If you read a lot of media focused on the industry it may seem as though there is a full scale assault on indie developers, studio developers, journalists, bloggers, critics, reviewers, and on and on. There is not. The overwhelming majority of people who play games, make games, buy games, sell games, probably have no clue that anything of note is going on. They don’t know or care that a small group of angry, distasteful people have been organising to attack and harass specific developers and writers. They don’t know that these same people spawned and bolstered multiple, apparently pro-consumer, activist movements as a smokescreen to distance themselves from borderline illegal, and actually illegal, activity. There is no reason for most people to know any of this, because it doesn’t affect them. It doesn’t affect me. Not really. Not immediately. Not in a, fear for my career or life, sort of way. Not in the way that it does Zoe Quinn, Anita Sarkeesian, Jenn Frank, or a long list of other devs, writers, or critics. A list composed primarily of women.

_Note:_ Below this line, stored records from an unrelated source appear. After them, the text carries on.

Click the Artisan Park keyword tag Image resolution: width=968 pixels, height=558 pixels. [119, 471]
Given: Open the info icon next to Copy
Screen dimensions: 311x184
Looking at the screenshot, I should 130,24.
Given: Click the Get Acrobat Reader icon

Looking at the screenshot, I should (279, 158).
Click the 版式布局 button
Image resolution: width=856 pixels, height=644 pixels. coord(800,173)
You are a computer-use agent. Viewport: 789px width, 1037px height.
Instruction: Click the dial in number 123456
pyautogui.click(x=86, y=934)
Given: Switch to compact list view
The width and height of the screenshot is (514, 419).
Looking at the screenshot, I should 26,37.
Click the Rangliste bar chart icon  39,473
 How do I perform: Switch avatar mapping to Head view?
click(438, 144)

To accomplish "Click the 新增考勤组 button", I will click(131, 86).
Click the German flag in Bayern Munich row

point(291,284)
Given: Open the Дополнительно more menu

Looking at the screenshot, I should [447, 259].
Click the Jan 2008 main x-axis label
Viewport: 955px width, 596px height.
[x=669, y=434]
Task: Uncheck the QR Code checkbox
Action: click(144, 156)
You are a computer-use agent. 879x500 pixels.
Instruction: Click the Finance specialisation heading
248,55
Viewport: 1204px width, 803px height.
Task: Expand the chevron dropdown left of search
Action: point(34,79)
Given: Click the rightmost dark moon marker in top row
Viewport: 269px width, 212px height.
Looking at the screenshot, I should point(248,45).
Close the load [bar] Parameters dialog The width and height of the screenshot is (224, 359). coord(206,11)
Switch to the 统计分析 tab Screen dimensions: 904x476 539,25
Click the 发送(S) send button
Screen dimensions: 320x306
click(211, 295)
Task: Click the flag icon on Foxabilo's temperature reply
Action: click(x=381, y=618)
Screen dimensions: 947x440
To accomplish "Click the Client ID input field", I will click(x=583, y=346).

Women who make, play, and love games. I lied before. It does affect me, if you play games, it affects you. It affects the entire medium, top to bottom.

Games are a cultural byproduct. We make them just by being human, by playing, by being a mammalian apex predator with some free time to think about our place in the universe. Games come from the same place as music, theatre, poetry. We have always, and will always make games.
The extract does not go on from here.